Once you get the hang of it, if you are able to see the jumps coming up, and actually able to hit X at those key times, then you will be finding yourself holding tightly onto your controller, excitedly waiting to see what come next while traveling at Sonic's trademark light speed. I'm not saying I'm a professional at it, but it does take a few levels to get into the groove. For those that aren't able to get the hang of it, classic 2D Sonic mode is a wonderful blast from the past. You are still able to burn through oldies like Green Hill Zone and Chemical Plant, but with a completely revamped graphics engine. 2D Sonic may be 2D, but he still has a lot to offer. I actually found myself enjoying both equally, which gives you a nice change of pace when you want it.

Sonic games have never really been known for storyline (besides titles like Sonic Adventures), but the concept of Generations is actually really fun. The Sonic Team uses Sonic's insane speed itself to be the premise of him saving the world, because the only way to "save" each level, is for Sonic to speed up time by running through old adventures. There is a major annoying flaw with this concept though. Since Sonic is trapped in a giant wide voided space with all his friends, the level selection requires you to run side-scroller style (whether you are modern Sonic or not) to get to each level. The space in between stages, is a little bit excessive, and it's REALLY annoying to try and get to the item shop to buy skills. As you gain more points for level completion you'll be able to give Sonic some perks that may or may not help you on your adventure. The white space in between the shop and the levels though can get irritating quickly though.
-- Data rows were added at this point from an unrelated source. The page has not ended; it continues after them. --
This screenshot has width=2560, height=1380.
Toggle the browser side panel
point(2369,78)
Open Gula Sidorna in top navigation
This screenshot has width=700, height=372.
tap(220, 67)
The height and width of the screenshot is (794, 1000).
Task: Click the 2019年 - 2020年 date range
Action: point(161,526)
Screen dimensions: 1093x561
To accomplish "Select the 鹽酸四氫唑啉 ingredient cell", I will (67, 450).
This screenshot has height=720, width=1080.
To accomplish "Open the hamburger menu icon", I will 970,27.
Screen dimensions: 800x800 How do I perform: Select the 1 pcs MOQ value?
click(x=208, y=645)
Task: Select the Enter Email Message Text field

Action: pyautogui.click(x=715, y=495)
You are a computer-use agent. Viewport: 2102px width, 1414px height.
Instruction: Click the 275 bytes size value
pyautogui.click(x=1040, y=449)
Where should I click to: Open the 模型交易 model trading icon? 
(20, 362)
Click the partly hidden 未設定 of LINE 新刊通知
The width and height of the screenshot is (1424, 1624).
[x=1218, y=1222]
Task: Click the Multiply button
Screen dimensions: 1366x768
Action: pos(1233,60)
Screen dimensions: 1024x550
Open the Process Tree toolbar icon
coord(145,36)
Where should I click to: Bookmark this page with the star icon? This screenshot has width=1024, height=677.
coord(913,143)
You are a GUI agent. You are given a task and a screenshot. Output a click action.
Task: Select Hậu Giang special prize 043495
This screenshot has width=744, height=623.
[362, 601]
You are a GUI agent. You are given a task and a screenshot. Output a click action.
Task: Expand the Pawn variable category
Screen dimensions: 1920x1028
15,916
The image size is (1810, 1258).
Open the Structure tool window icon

Besides the main levels, there are many side bonus level challenges you'll need to complete in order to get keys to unlock boss fights. I thought this was going to get on my nerves at first just so I could get to the next level, but all the challenges still stick to the gameplay of the normal stages for the most part, and offer a refreshing change from the stages. There are "mini-bosses" where Sonic fights his past and present day rivals such as Metal Sonic and Shadow the Hedgehog, and they are all done well, except for one part; instruction. Despite Tails' sagely advice on each stage, you can be left on some levels for upwards of 10 minutes trying to figure out how to beat a fight, but if you stick to my advice of "just go as fast as you possibly can as long as you can" then you will eventually beat each level. The sad part about this is, no level should EVER really take more than 2-3 minutes. 2 minutes is already really pushing it. One of my saddest moments was a boss fight that went from a 12 minute attempt, to a later 45 second win.

This game IS a console port at it's finest. Although you are able to play it on the PC with the keyboard, I do NOT recommend it. I took a month hiatus from the game in order to wait till I got a PS3 controller to plug in. The difference cannot be compared. If you are going to play Sonic Generations and enjoy it, you need to play it on the console like it was designed to be played, or just play it on the computer with a controller plugged in, which makes it just as good.

All in all, Sonic Generations is a phenomenally fun Sonic game at it's finest. If you are looking to get your Sonic fix, I think it's safe to say you will be happy cruising through this one. However, after this Sonic Team hit, I think it may be time for Sonic to take a different direction. With so many Sonic disasters in the past, and all of a sudden you have Sonic Generations sweeping platforms with legitimate fun, it would be best to be wary of future Sonic titles.